- **PROBLEM**:
Copy the full listing exactly.
"""
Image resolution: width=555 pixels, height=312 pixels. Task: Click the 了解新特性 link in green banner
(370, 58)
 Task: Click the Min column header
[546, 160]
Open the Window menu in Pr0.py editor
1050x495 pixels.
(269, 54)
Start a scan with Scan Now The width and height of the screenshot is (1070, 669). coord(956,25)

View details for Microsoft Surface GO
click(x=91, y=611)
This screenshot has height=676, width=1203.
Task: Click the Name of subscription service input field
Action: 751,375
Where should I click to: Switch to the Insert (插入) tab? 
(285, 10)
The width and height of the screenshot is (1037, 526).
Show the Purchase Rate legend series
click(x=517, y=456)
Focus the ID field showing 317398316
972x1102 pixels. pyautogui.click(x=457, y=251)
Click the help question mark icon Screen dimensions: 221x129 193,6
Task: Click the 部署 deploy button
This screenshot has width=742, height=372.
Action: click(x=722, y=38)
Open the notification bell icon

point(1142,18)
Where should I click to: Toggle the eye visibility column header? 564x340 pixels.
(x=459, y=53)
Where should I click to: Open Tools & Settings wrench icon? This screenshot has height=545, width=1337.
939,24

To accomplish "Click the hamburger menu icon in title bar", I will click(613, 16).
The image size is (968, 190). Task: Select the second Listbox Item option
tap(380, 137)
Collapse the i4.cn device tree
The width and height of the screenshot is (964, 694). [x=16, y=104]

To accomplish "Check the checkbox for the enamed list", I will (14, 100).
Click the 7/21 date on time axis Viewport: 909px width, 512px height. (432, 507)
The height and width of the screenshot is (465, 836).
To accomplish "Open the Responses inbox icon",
"""
- **RESULT OF THE TASK**:
Image resolution: width=555 pixels, height=312 pixels. Task: Click the 了解新特性 link in green banner
(370, 58)
 Task: Click the Min column header
[546, 160]
Open the Window menu in Pr0.py editor
1050x495 pixels.
(269, 54)
Start a scan with Scan Now The width and height of the screenshot is (1070, 669). coord(956,25)

View details for Microsoft Surface GO
click(x=91, y=611)
This screenshot has height=676, width=1203.
Task: Click the Name of subscription service input field
Action: 751,375
Where should I click to: Switch to the Insert (插入) tab? 
(285, 10)
The width and height of the screenshot is (1037, 526).
Show the Purchase Rate legend series
click(x=517, y=456)
Focus the ID field showing 317398316
972x1102 pixels. pyautogui.click(x=457, y=251)
Click the help question mark icon Screen dimensions: 221x129 193,6
Task: Click the 部署 deploy button
This screenshot has width=742, height=372.
Action: click(x=722, y=38)
Open the notification bell icon

point(1142,18)
Where should I click to: Toggle the eye visibility column header? 564x340 pixels.
(x=459, y=53)
Where should I click to: Open Tools & Settings wrench icon? This screenshot has height=545, width=1337.
939,24

To accomplish "Click the hamburger menu icon in title bar", I will click(613, 16).
The image size is (968, 190). Task: Select the second Listbox Item option
tap(380, 137)
Collapse the i4.cn device tree
The width and height of the screenshot is (964, 694). [x=16, y=104]

To accomplish "Check the checkbox for the enamed list", I will (14, 100).
Click the 7/21 date on time axis Viewport: 909px width, 512px height. (432, 507)
The height and width of the screenshot is (465, 836).
To accomplish "Open the Responses inbox icon",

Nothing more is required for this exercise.